President Barack Obama on Thursday sought to convince Republicans to support overhaul of the U.S. healthcare industry, his signature domestic policy goal, as the measures moved on a fast-track through congressional committees with only Democratic support.

Republicans expected little success with their attempts to modify a 1,000-page Democratic-written plan being debated in three committees in the House of Representatives with the aim of finishing work this week.

House and Senate leaders are under pressure from Obama to complete work on healthcare before August, both to avoid delaying his other domestic goals and to give the overhaul a good chance of becoming law by October.

Their hope is to help rein in soaring costs in the $2.5 trillion industry, for which Americans pay more for medical care per capita than in any other country but 46 million remain without insurance.

The legislation would guarantee no one could be turned down for insurance but would require everyone to have policies and would require businesses to buy coverage for their workers or face hefty penalties.
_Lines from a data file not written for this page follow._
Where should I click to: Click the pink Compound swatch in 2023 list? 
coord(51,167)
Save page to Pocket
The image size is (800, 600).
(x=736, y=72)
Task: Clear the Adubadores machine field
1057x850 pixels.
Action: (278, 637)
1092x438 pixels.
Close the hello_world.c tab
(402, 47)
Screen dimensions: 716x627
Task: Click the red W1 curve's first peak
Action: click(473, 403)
It would impose new rules on health insurers and set up a government plan to compete with private insurers.

In the Senate, one committee on Wednesday approved its version with no Republican votes. In the second, Finance Committee Chairman Max Baucus, still hoping to write a bipartisan bill that includes the taxes to pay for the $1 trillion plan to expand healthcare, met behind closed doors with leading committee members of both parties.
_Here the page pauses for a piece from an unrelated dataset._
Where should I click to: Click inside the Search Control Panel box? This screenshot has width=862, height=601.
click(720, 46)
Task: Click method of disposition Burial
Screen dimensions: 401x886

All participants clearly want to reach an agreement, Baucus said after the meeting.

Obama met at the White House with moderate Republican Senator Olympia Snowe, who has been central to the Finance Committee talks and is one of a handful of Republicans who Democrats have hoped would vote for the legislation.

SENATOR ASKS FOR PATIENCE

Snow urged Obama to be patient and said she and other Republicans on the Finance panel were negotiating in good faith, but it was a huge task. The legislation would make significant changes to one-sixth of the U.S. economy.

I assured him that I agree with his goal and his commitment and that to give us the time that's necessary to work through in a deliberative fashion, she told reporters after the meeting.

It's really important that we do all we can to ... have the sturdiest product possible that can emerge from the finance committee, Snowe said.

On Wednesday, Obama met with four Republican senators to discuss ways to eliminate waste in healthcare and lower costs while improving the quality of care.

House Republicans argued that they had not had time to review the 1,000-page bill and that its higher taxes on the wealthy would harm small business owners who would be caught in the tax net. They disputed Democrats' estimates of a $1 trillion cost over 10 years, saying it would be higher.

The $1.5 trillion that this plan's going to cost is going to be a new tax on small businesses that will destroy more American jobs, House Republican John Boehner told reporters.

The House plan would include a tax on wealthy taxpayers, which Republicans said would catch in its net small business owners.

House Education and Labor Committee Republicans objected to the rapid pace and their inability to change the bill. We had 24 hours to look at a bill and we're going to ram this through today, Republican Tom Price said.

The House bill received support from one important group the American Medical Association in a letter to the House Ways and Means Committee.

Showing some of the sentiment driving the reform effort, a senior Senate Democrat criticized health insurance companies for what he described as coercive practices that have forced some Americans into bankruptcy.

I'm not neutral on insurance companies, John Rockefeller, chairman of the Senate Commerce Committee, said at a subcommittee hearing on competition in the healthcare industry. They're always the shark swimming under the water, pulling people down -- and they do.